#### [INSTRUCTIONS FOR THE TASK]
All lines holding the string "Review" should be copied from the data below.

#### [DATA FOR THIS TASK]
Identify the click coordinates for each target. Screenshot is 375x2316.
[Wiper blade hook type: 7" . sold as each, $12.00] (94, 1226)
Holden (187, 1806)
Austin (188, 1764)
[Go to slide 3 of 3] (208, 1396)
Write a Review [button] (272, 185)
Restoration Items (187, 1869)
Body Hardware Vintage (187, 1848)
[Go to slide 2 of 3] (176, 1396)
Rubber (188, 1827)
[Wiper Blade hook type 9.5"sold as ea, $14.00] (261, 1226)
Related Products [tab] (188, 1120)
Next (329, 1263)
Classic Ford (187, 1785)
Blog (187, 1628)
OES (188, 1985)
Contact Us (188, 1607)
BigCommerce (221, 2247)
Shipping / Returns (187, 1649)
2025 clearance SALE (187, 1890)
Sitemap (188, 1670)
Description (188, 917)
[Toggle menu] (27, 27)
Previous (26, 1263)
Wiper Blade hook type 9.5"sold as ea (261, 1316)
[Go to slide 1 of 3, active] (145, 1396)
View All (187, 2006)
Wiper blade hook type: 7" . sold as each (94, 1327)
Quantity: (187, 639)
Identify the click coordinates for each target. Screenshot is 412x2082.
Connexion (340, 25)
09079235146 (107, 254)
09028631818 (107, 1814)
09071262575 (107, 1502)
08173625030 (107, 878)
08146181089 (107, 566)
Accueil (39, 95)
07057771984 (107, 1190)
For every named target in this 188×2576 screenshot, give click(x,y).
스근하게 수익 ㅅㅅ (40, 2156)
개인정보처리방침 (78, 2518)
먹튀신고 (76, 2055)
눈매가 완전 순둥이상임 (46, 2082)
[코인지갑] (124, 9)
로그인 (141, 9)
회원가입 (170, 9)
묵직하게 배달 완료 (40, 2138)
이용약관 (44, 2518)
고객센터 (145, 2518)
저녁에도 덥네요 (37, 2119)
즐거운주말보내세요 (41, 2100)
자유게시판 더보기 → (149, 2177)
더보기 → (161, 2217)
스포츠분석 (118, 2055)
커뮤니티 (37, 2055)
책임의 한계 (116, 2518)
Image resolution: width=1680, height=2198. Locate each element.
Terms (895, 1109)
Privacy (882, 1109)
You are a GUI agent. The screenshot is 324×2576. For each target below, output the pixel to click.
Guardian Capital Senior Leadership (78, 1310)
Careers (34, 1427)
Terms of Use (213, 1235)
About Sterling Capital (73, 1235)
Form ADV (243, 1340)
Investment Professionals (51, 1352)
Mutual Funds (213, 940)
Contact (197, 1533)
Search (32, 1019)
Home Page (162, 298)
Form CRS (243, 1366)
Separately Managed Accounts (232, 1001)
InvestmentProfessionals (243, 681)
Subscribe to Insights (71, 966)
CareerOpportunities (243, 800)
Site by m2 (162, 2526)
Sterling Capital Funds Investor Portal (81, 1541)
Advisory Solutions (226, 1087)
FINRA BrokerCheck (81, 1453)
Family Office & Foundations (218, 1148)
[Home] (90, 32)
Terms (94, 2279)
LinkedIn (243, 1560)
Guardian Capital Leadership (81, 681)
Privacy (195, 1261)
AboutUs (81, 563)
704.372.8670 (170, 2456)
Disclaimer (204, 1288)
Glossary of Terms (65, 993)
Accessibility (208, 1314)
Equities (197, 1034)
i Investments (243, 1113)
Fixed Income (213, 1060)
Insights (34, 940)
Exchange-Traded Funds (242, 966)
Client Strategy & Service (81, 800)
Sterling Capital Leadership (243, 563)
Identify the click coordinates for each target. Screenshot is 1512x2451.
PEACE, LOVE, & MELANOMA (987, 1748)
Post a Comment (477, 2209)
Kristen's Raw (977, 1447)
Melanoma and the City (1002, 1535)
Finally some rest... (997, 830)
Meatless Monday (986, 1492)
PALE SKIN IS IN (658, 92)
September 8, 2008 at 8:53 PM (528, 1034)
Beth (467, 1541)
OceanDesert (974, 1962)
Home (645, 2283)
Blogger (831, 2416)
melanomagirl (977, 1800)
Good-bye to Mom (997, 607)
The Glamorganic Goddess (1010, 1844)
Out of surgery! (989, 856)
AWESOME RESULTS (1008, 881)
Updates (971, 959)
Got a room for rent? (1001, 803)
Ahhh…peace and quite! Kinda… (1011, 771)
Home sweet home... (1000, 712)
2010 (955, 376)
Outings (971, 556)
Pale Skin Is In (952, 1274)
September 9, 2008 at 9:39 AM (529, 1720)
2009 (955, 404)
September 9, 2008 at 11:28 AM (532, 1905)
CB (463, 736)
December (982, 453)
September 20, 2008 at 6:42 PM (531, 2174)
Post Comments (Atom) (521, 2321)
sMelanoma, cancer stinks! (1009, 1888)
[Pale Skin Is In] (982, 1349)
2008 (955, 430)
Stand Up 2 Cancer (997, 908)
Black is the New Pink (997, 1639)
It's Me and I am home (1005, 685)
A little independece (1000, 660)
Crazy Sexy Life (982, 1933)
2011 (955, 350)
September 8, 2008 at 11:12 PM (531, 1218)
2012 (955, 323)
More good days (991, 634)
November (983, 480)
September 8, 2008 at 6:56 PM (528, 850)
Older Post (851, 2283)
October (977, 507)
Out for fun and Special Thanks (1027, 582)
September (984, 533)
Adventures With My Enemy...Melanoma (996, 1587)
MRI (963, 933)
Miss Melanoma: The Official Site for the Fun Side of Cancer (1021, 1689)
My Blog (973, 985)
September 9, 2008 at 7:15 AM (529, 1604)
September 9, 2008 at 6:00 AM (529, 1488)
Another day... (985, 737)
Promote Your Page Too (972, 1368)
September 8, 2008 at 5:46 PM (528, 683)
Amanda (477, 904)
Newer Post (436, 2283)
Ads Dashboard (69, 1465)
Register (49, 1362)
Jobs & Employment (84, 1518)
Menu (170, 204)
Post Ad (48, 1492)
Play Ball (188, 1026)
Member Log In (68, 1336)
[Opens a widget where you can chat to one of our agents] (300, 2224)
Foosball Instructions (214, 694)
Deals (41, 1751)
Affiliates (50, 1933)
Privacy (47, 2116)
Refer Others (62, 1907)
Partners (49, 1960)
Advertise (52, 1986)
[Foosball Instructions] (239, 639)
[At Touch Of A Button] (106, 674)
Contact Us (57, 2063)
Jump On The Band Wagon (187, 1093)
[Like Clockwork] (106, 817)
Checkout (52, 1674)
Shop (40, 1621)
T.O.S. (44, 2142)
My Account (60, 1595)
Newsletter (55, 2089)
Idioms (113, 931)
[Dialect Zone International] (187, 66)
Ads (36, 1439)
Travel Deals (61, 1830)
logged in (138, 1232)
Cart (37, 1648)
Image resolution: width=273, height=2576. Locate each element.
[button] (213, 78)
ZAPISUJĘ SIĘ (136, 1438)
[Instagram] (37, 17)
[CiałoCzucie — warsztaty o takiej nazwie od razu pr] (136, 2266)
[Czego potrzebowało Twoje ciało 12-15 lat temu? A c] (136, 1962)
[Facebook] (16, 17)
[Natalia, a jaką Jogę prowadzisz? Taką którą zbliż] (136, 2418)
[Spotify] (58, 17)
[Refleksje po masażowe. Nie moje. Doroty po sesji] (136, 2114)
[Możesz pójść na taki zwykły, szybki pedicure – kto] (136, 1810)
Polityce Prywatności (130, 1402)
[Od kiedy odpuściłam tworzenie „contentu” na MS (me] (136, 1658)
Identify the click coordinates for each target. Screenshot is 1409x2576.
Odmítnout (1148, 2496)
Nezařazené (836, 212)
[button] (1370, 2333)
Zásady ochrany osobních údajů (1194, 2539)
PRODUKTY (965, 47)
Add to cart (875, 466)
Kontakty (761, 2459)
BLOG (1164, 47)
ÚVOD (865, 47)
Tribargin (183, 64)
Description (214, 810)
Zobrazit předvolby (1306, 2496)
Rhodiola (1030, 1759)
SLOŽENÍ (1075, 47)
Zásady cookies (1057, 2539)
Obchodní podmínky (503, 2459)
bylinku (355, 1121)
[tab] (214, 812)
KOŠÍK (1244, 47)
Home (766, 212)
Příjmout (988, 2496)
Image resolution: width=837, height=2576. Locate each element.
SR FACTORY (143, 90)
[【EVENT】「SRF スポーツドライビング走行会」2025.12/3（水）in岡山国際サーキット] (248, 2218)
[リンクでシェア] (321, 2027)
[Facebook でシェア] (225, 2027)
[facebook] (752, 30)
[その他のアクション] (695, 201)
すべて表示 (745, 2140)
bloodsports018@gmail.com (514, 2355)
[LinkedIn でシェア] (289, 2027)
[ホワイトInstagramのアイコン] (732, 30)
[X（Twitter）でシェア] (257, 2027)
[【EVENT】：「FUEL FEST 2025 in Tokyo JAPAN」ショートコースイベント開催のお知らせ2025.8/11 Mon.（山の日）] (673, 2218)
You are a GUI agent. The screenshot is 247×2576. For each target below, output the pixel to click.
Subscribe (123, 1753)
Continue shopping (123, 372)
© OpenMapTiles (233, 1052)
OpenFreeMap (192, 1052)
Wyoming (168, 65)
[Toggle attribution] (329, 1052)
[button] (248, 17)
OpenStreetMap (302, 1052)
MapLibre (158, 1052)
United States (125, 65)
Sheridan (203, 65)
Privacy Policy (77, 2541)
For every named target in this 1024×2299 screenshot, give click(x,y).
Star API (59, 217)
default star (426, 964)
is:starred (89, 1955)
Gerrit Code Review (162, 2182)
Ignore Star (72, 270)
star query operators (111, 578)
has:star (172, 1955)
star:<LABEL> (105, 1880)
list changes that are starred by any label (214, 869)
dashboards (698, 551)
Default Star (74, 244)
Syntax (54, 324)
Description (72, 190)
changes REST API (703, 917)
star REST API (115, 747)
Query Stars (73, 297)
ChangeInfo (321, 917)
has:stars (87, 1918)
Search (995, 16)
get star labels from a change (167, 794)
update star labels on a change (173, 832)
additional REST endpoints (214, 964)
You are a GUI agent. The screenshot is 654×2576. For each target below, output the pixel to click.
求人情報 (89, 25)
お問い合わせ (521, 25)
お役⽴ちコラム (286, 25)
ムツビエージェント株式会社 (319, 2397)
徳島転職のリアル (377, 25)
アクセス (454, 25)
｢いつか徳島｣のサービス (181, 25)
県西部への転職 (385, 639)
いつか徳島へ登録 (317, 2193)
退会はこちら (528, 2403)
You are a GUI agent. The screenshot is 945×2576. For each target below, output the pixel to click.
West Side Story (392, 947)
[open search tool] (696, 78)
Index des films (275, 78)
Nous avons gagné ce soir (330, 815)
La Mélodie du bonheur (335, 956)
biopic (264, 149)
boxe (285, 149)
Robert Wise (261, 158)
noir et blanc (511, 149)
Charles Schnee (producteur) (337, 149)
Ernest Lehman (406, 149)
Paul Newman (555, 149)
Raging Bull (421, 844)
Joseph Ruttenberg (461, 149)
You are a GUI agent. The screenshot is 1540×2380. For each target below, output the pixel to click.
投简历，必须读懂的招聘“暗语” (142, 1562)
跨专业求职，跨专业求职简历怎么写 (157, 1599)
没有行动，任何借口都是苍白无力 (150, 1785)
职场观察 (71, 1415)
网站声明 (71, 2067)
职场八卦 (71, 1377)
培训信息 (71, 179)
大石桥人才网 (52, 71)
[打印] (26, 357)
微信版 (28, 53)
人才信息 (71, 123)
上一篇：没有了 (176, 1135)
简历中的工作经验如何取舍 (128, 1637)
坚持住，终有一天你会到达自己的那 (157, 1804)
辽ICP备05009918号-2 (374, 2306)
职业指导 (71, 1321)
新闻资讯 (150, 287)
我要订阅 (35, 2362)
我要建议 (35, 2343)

#### [SOLUTION]
Write a Review [button] (272, 185)
Gerrit Code Review (162, 2182)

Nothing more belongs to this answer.